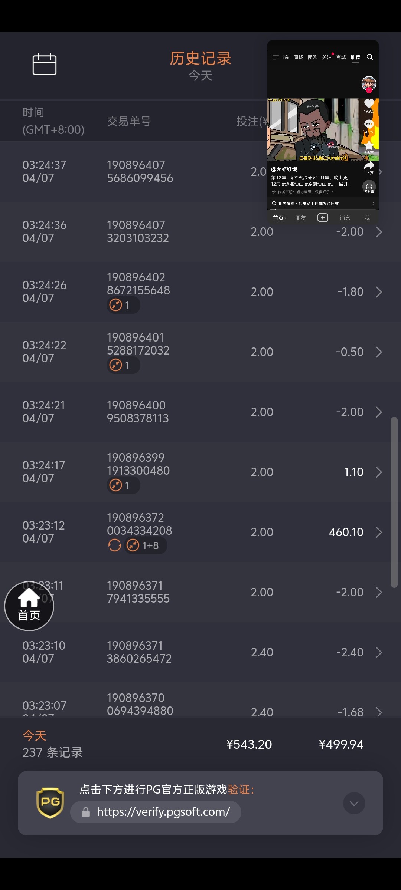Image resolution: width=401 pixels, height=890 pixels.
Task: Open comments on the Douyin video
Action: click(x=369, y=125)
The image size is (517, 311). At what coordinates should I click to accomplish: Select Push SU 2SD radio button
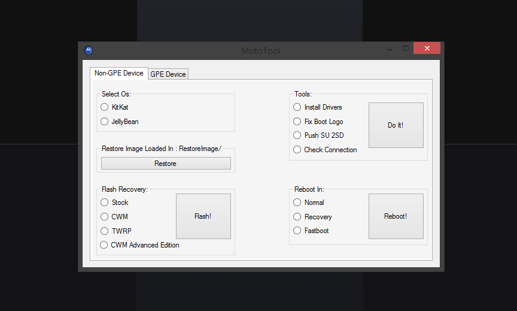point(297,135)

> [To do]: Beginning with the line that contains "The image size" and ending with the last line of the entries above, repeat each line exactly, but not the pictures.

> [Answer to this task]:
The image size is (517, 311). At what coordinates should I click to accomplish: Select Push SU 2SD radio button
point(297,135)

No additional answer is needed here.